## Provided text
........
Given the still-ongoing pandemic, most of our shopping for the foreseeable future is going to be done on the internet. A new app called Miiriya is here to ensure your shopping funds end up in the pockets of those who actually need them — rather than in Jeff Bezos’ bank account.
Miiriya (which means “thoughts” or “ideas” in the African language Bambara/Dioula), is an online marketplace in the style of Amazon, but all of its vendors are Black-owned small businesses. The website was founded this summer by Lonnaa, according to Miiriya’s “About Us” page. Now there’s an app to go along with it.
The site’s similarities to Amazon are limited to both being buy-anything-you-need marketplaces, though. Unlike Amazon, Miiriya doesn’t charge vendors any overhead for their listings or transaction fees. Every penny you spend on the site goes directly to the small business that created your product.
As a nascent marketplace, Miiriya isn’t perfect. But it’s providing much-needed space for Black-owned businesses to thrive in the face of Amazon’s ever-increasing empire.
Just as easy as Amazon — Amazon’s rise to power is directly related to its ease of use: just a few clicks and a few days (or hours) later everything you need is at your doorstep. Amazon’s buying process is convenience personified; that keeps people coming back.
Miiriya borrows from the online marketplace design popularized by Amazon, only without the big tech corporation watching what you buy. There’s a search bar that indexes products across every vendor, but you can also browse by category, if you’re not sure exactly what you want. You can also explore a particular vendor’s shop if you have a favorite.
Like Amazon, Miiriya also has a review system to help you decide whether or not a product is trustworthy. The reviews are a little thin right now, seeing as the site is brand new — but that’s sure to fill out as the site’s user base grows.
Amazon doesn’t need your money — The COVID-19 pandemic has turned online shopping into a necessity for many around the world. Amazon stepped up as the ruling supreme in that arena — and it’s made the company ridiculously rich. CEO and founder Jeff Bezos has made more than $70 billion since the beginning of the pandemic.
Meanwhile, tens of millions of Americans have filed for unemployment, and none are worse affected than people of color. The disparity between the ultra-wealthy like Bezos and everyone else has never been wider.
The choice is simple: continue helping Amazon with its monopolization of every conceivable industry or support Black business owners instead. Both will give you access to just about any product you need — but one supports a greedy billionaire who doesn’t care about his workers and the other goes directly into the pockets of business owners who actually need the financial help.
........
## About this exercise
In the Miiriya article above, copy out the passage from "Like Amazon, Miiriya also" up to and including "user base grows.".

## Data excerpts
........
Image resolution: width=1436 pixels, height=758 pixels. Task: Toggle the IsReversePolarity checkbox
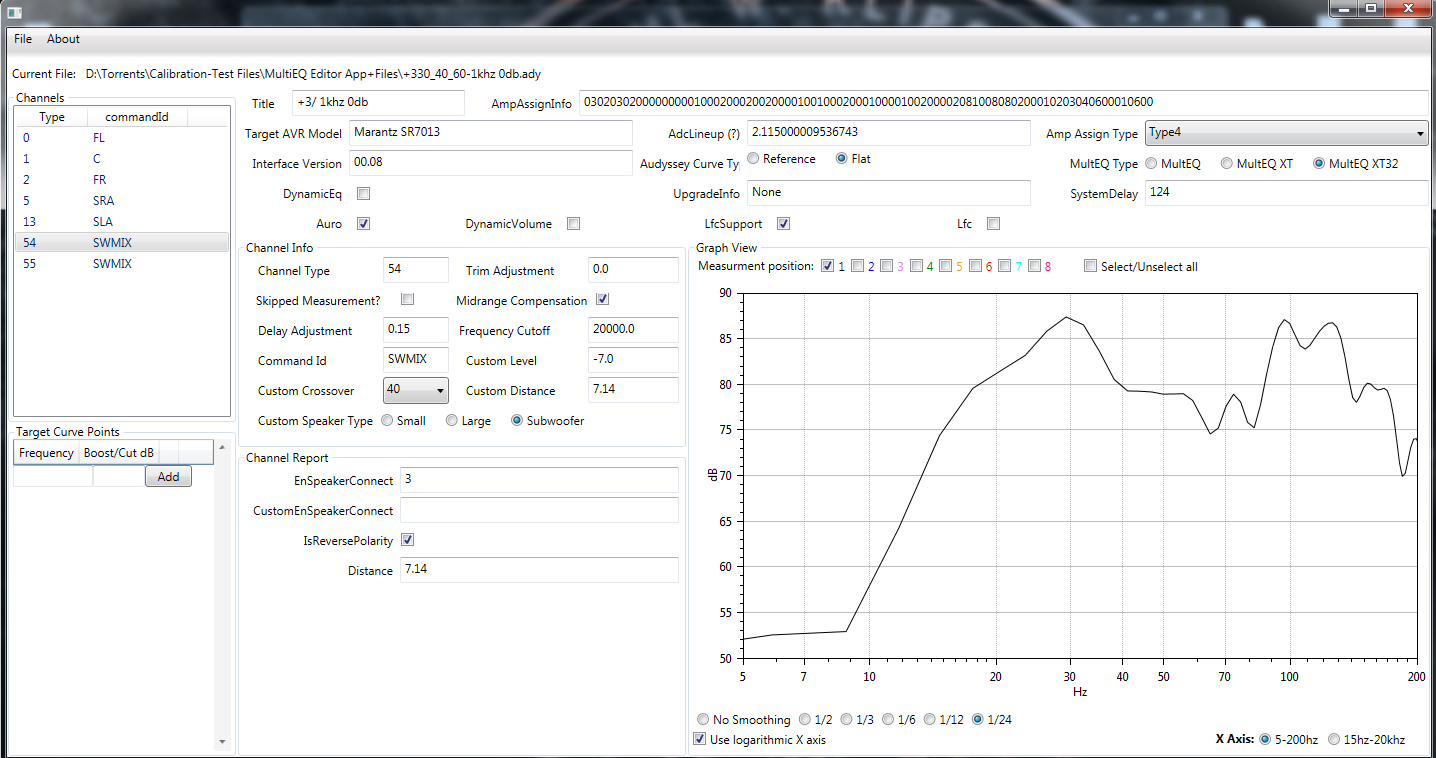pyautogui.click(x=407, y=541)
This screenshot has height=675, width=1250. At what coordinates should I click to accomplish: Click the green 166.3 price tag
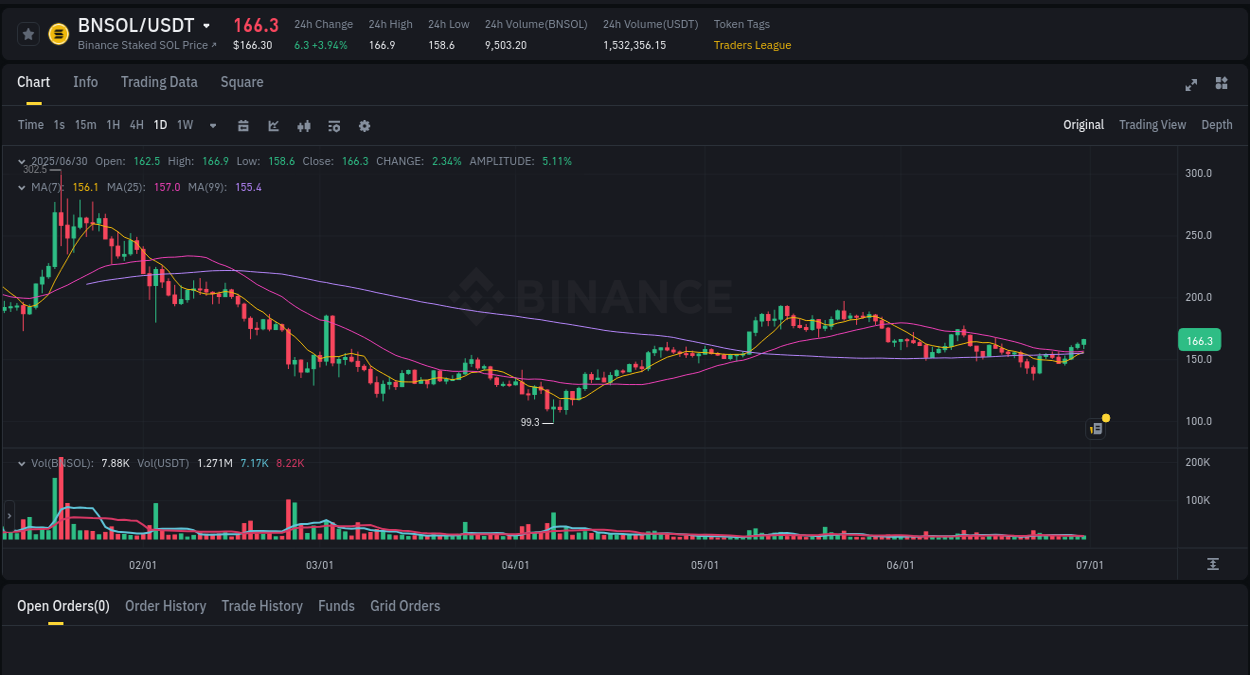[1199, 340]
........
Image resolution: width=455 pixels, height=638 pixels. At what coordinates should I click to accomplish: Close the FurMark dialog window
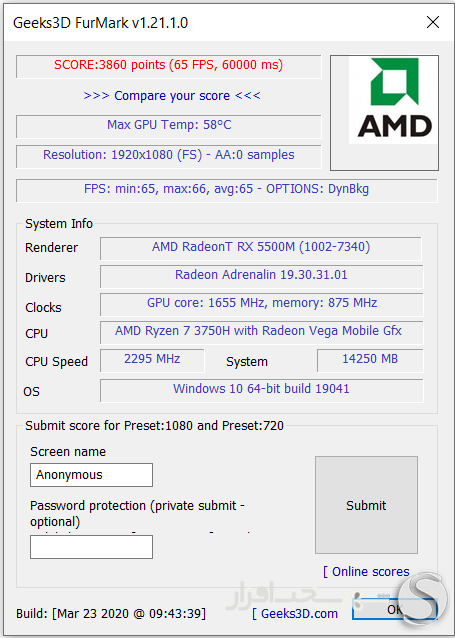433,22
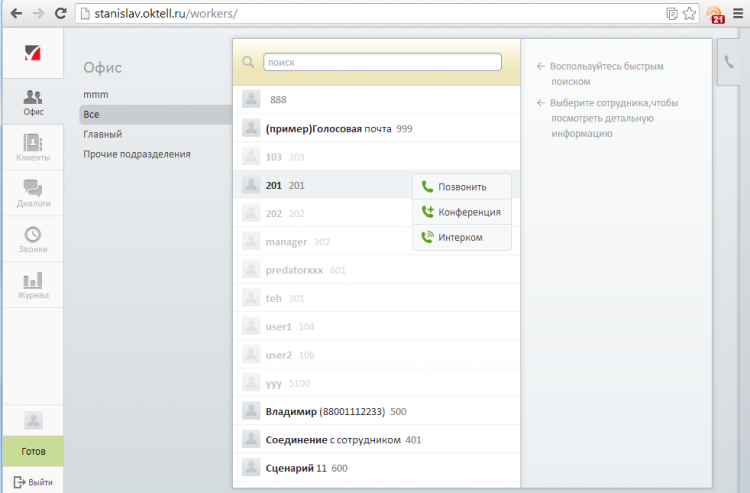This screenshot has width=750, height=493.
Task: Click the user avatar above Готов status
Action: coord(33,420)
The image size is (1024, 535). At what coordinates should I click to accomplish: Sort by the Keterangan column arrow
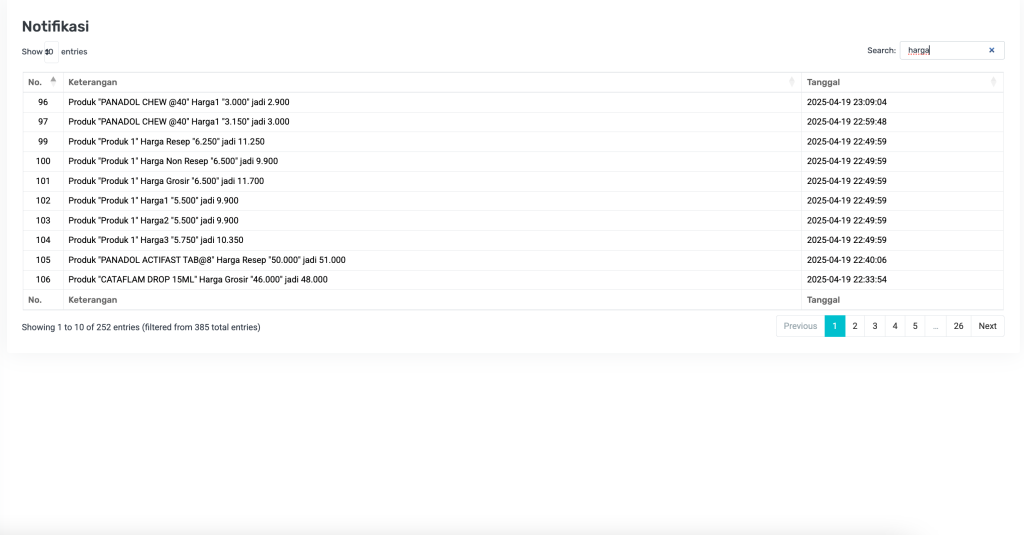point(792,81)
........
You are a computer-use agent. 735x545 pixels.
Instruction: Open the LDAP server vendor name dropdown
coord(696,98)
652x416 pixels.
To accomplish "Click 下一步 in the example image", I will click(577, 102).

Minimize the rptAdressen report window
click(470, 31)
........
## Response to this task
Like Amazon, Miiriya also has a review system to help you decide whether or not a product is trustworthy. The reviews are a little thin right now, seeing as the site is brand new — but that’s sure to fill out as the site’s user base grows.